◆ **Exercise input**:
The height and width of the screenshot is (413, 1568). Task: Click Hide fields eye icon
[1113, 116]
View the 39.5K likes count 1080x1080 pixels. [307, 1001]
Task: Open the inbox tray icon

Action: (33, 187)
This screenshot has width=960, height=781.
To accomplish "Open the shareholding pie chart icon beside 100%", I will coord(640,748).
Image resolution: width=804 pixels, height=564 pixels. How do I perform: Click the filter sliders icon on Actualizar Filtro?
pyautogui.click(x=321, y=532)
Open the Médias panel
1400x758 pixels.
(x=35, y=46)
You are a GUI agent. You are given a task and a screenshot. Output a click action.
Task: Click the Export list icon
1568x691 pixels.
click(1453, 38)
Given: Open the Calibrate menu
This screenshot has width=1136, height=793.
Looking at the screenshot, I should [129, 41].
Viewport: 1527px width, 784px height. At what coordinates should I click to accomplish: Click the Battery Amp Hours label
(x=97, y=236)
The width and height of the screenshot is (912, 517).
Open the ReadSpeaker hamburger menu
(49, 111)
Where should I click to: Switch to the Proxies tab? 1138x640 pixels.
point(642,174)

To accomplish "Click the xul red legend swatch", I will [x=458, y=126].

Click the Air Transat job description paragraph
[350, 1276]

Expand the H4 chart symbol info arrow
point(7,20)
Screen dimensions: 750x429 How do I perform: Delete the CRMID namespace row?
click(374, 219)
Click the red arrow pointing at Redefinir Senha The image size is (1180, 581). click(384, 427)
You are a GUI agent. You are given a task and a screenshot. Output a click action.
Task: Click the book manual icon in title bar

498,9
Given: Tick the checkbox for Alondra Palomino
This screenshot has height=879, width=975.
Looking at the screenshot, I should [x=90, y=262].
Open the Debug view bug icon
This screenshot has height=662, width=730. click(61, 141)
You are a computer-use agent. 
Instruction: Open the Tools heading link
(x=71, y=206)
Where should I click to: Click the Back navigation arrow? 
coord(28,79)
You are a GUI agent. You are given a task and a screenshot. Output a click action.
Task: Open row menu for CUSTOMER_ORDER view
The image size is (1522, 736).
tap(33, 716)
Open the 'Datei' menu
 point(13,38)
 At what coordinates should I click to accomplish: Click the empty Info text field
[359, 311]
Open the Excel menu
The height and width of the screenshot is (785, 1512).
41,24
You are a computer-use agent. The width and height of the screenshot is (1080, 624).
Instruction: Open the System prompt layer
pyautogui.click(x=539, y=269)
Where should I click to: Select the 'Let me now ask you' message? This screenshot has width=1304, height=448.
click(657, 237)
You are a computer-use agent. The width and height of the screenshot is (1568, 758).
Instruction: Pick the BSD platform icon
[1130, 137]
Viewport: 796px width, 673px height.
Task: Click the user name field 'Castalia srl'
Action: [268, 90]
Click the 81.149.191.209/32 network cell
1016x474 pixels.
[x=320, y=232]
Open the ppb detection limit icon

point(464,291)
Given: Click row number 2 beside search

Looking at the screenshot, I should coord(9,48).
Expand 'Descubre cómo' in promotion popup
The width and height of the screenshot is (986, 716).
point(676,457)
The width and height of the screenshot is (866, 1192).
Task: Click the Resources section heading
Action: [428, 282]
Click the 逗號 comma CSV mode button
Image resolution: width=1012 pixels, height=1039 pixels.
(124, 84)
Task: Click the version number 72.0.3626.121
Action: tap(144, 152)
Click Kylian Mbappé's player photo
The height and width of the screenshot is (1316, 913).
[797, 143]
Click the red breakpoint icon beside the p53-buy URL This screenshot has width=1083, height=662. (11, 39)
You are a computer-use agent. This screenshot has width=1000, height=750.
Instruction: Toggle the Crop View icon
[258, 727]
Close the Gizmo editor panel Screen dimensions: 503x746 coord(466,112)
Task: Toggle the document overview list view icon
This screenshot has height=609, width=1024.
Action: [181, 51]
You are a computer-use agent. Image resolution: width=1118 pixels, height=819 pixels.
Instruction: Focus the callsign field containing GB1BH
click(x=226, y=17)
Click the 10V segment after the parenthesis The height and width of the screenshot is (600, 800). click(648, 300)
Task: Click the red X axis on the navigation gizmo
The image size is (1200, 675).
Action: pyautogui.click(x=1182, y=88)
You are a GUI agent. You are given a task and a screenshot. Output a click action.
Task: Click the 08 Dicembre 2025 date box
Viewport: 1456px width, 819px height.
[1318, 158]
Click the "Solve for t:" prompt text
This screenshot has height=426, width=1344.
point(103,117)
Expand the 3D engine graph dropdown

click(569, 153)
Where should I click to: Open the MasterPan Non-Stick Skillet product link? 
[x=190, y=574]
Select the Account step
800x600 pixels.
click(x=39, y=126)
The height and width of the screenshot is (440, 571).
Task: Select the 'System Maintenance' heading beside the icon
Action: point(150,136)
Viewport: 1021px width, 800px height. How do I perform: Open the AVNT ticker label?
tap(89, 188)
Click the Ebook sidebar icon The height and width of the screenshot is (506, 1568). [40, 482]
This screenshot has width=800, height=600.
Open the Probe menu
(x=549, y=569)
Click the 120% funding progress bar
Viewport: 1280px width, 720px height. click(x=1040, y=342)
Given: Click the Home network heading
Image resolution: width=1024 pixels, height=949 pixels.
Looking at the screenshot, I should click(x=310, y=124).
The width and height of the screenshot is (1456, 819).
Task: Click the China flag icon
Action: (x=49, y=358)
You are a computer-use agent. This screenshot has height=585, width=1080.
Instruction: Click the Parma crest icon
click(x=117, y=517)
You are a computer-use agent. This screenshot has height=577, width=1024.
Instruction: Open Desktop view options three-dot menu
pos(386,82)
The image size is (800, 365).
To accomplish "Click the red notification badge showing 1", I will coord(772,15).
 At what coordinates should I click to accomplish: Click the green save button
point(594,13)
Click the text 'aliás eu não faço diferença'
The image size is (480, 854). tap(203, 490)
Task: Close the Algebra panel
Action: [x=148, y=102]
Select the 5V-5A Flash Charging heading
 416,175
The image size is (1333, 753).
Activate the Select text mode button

◆ **Problem details**: Whenever a line in the entries above includes the word "list", pull that line out.

◆ **Your response**:
Task: Click the Export list icon
Task: Toggle the document overview list view icon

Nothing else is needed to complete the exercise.